● **Task set**
a) List each thing the letter writer states being ashamed of in the advice column below on leaving an emotionally abusive marriage.
b) From the advice column below, print the passage between "Steve Almond: Get" and "do this alone.", inclusive.
Start of Given text
My husband is emotionally abusive. We have a 2-year-old daughter. I know I need to leave, but I am so completely stuck. I look at apartments I could rent every day. I know how much better my life will be away from him. I know I will be fine — better than fine, in fact — once I go.

But I still can't seem to get the ball rolling. It's not money that keeps me here, or security (although both of those things will be challenges). I think it is shame. I'm ashamed that I picked such a bad father for my daughter. I'm ashamed that I knew he was a bad choice but I still had a baby with him. I'm ashamed that I have put up with this for 10 years. I'm ashamed of how I have let him treat me.

I don't know how to take the first step, to start the momentum that I need to see it through. I have tried to tell him I am leaving, but he threatens me until I back down. I know I need to go in secret but it feels very underhand. Please help me find the first step. I know I can do this but I don't know how.

Signed,

Stuck Feet

Steve Almond: Get off the island. There are millions of women and men who have to get out of relationships like this. It's the toughest thing you'll have to do, but you're not alone in having to do it; there's a vast network of people and books and narratives and professionals who will help you. As frightening and destabilizing as it feels, there are many paths, and you have to start walking down one of them.

Cheryl Strayed: Shame is the number one thing that people feel who are in abusive relationships. Part of that is steeped in this idea that people who find themselves victims in a relationship — it disrupts our self-concept. We think: Well, I would never be that person. It brings shame when we find ourselves in that situation. But you need help, and you don't have to do this alone.

Ultimately it will be you who scoops up your daughter and walks out that door, and as the child of a woman who did that herself when I was 6, I'll tell you, it's powerfully important that you make that choice for yourself, and for her.

What we have now that my mother didn't have 40 years ago are all of these resources that are available to you locally and nationally. Those domestic violence resources are not just about physical violence. Emotional abuse can be as painful or more painful than physical abuse, so you get to tap into those resources, too. The National Domestic Violence Hotline (1-800-799-7233) can connect you to resources to help you take those first steps. The minute you make that move that you know you need to make, life becomes easier. It doesn't become harder. The hardest part, Stuck Feet, is right now. You must go. And I really just beg you to reach out to every resource that will help you do that.
End of Given text
Start of The data
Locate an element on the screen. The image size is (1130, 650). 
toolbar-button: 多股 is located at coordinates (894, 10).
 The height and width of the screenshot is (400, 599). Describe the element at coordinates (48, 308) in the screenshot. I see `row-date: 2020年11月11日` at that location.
End of The data
Start of The data
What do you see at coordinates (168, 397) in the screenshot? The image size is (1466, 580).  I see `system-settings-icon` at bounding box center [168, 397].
End of The data
● **List of answers**
a)
- Having picked such a bad father for the daughter
- Having known he was a bad choice but still having a baby with him
- Having put up with this for 10 years
- How the letter writer has let him treat them

b)
Steve Almond: Get off the island. There are millions of women and men who have to get out of relationships like this. It's the toughest thing you'll have to do, but you're not alone in having to do it; there's a vast network of people and books and narratives and professionals who will help you. As frightening and destabilizing as it feels, there are many paths, and you have to start walking down one of them.

Cheryl Strayed: Shame is the number one thing that people feel who are in abusive relationships. Part of that is steeped in this idea that people who find themselves victims in a relationship — it disrupts our self-concept. We think: Well, I would never be that person. It brings shame when we find ourselves in that situation. But you need help, and you don't have to do this alone.